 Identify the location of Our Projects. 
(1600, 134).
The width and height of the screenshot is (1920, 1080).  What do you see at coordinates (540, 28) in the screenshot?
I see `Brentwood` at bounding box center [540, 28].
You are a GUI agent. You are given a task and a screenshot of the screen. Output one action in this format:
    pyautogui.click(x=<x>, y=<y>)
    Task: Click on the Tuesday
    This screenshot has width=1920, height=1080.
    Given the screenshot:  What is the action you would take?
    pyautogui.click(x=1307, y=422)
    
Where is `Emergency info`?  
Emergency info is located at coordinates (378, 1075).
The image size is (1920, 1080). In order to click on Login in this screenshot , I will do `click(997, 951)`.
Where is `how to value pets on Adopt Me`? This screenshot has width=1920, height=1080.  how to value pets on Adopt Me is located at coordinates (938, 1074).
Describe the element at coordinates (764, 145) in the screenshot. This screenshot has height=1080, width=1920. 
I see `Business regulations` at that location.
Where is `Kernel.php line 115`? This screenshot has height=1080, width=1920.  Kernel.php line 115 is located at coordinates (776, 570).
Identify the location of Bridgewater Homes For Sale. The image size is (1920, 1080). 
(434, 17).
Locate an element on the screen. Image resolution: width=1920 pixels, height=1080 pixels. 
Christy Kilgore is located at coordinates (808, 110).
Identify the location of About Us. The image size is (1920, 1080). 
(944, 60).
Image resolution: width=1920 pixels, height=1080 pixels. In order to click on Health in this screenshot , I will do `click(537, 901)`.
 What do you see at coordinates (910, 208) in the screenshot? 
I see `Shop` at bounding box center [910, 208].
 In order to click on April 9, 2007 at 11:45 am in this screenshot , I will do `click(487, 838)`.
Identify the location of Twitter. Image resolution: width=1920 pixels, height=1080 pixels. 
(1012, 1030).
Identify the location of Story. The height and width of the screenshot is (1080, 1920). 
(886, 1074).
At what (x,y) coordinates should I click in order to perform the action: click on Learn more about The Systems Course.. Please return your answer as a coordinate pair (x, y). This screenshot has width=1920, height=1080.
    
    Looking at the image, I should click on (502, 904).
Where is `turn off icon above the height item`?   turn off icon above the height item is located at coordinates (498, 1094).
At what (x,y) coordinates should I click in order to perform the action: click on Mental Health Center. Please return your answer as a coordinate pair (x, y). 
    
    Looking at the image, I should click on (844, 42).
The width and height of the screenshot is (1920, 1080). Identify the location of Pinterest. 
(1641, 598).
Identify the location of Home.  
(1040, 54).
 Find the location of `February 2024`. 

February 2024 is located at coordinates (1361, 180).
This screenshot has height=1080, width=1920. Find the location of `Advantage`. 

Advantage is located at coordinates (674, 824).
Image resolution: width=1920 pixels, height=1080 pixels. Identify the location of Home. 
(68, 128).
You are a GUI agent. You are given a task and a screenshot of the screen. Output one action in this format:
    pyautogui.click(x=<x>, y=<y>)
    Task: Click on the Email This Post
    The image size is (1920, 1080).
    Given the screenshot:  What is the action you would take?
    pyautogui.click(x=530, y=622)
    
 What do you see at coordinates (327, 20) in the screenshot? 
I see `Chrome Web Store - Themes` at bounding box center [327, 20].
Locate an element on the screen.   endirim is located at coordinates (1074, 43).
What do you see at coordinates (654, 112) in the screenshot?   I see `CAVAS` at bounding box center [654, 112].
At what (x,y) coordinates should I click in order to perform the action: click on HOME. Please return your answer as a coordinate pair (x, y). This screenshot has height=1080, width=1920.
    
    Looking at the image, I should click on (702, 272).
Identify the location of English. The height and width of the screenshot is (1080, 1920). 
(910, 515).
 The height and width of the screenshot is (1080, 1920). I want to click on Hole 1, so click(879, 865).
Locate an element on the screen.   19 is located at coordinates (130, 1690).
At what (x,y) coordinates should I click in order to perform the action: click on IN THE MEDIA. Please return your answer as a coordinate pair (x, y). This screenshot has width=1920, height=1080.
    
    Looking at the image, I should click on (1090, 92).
------------------------------------------------
**Written problem:** Convert every line of the records above into a Markdown table with the columns "Row" and "Record line," numbering the rows in order and leaving out blank lines.

**Completed exercise:**
| Row | Record line |
|---|---|
| 1 |  Identify the location of Our Projects.  |
| 2 | (1600, 134). |
| 3 | The width and height of the screenshot is (1920, 1080).  What do you see at coordinates (540, 28) in the screenshot? |
| 4 | I see `Brentwood` at bounding box center [540, 28]. |
| 5 | You are a GUI agent. You are given a task and a screenshot of the screen. Output one action in this format: |
| 6 |     pyautogui.click(x=<x>, y=<y>) |
| 7 |     Task: Click on the Tuesday |
| 8 |     This screenshot has width=1920, height=1080. |
| 9 |     Given the screenshot:  What is the action you would take? |
| 10 |     pyautogui.click(x=1307, y=422) |
| 11 | Where is `Emergency info`?   |
| 12 | Emergency info is located at coordinates (378, 1075). |
| 13 | The image size is (1920, 1080). In order to click on Login in this screenshot , I will do `click(997, 951)`. |
| 14 | Where is `how to value pets on Adopt Me`? This screenshot has width=1920, height=1080.  how to value pets on Adopt Me is located at coordinates (938, 1074). |
| 15 | Describe the element at coordinates (764, 145) in the screenshot. This screenshot has height=1080, width=1920.  |
| 16 | I see `Business regulations` at that location. |
| 17 | Where is `Kernel.php line 115`? This screenshot has height=1080, width=1920.  Kernel.php line 115 is located at coordinates (776, 570). |
| 18 | Identify the location of Bridgewater Homes For Sale. The image size is (1920, 1080).  |
| 19 | (434, 17). |
| 20 | Locate an element on the screen. Image resolution: width=1920 pixels, height=1080 pixels.  |
| 21 | Christy Kilgore is located at coordinates (808, 110). |
| 22 | Identify the location of About Us. The image size is (1920, 1080).  |
| 23 | (944, 60). |
| 24 | Image resolution: width=1920 pixels, height=1080 pixels. In order to click on Health in this screenshot , I will do `click(537, 901)`. |
| 25 |  What do you see at coordinates (910, 208) in the screenshot?  |
| 26 | I see `Shop` at bounding box center [910, 208]. |
| 27 |  In order to click on April 9, 2007 at 11:45 am in this screenshot , I will do `click(487, 838)`. |
| 28 | Identify the location of Twitter. Image resolution: width=1920 pixels, height=1080 pixels.  |
| 29 | (1012, 1030). |
| 30 | Identify the location of Story. The height and width of the screenshot is (1080, 1920).  |
| 31 | (886, 1074). |
| 32 | At what (x,y) coordinates should I click in order to perform the action: click on Learn more about The Systems Course.. Please return your answer as a coordinate pair (x, y). This screenshot has width=1920, height=1080. |
| 33 |     Looking at the image, I should click on (502, 904). |
| 34 | Where is `turn off icon above the height item`?   turn off icon above the height item is located at coordinates (498, 1094). |
| 35 | At what (x,y) coordinates should I click in order to perform the action: click on Mental Health Center. Please return your answer as a coordinate pair (x, y).  |
| 36 |     Looking at the image, I should click on (844, 42). |
| 37 | The width and height of the screenshot is (1920, 1080). Identify the location of Pinterest.  |
| 38 | (1641, 598). |
| 39 | Identify the location of Home.   |
| 40 | (1040, 54). |
| 41 |  Find the location of `February 2024`.  |
| 42 | February 2024 is located at coordinates (1361, 180). |
| 43 | This screenshot has height=1080, width=1920. Find the location of `Advantage`.  |
| 44 | Advantage is located at coordinates (674, 824). |
| 45 | Image resolution: width=1920 pixels, height=1080 pixels. Identify the location of Home.  |
| 46 | (68, 128). |
| 47 | You are a GUI agent. You are given a task and a screenshot of the screen. Output one action in this format: |
| 48 |     pyautogui.click(x=<x>, y=<y>) |
| 49 |     Task: Click on the Email This Post |
| 50 |     The image size is (1920, 1080). |
| 51 |     Given the screenshot:  What is the action you would take? |
| 52 |     pyautogui.click(x=530, y=622) |
| 53 |  What do you see at coordinates (327, 20) in the screenshot?  |
| 54 | I see `Chrome Web Store - Themes` at bounding box center [327, 20]. |
| 55 | Locate an element on the screen.   endirim is located at coordinates (1074, 43). |
| 56 | What do you see at coordinates (654, 112) in the screenshot?   I see `CAVAS` at bounding box center [654, 112]. |
| 57 | At what (x,y) coordinates should I click in order to perform the action: click on HOME. Please return your answer as a coordinate pair (x, y). This screenshot has height=1080, width=1920. |
| 58 |     Looking at the image, I should click on (702, 272). |
| 59 | Identify the location of English. The height and width of the screenshot is (1080, 1920).  |
| 60 | (910, 515). |
| 61 |  The height and width of the screenshot is (1080, 1920). I want to click on Hole 1, so click(879, 865). |
| 62 | Locate an element on the screen.   19 is located at coordinates (130, 1690). |
| 63 | At what (x,y) coordinates should I click in order to perform the action: click on IN THE MEDIA. Please return your answer as a coordinate pair (x, y). This screenshot has width=1920, height=1080. |
| 64 |     Looking at the image, I should click on (1090, 92). |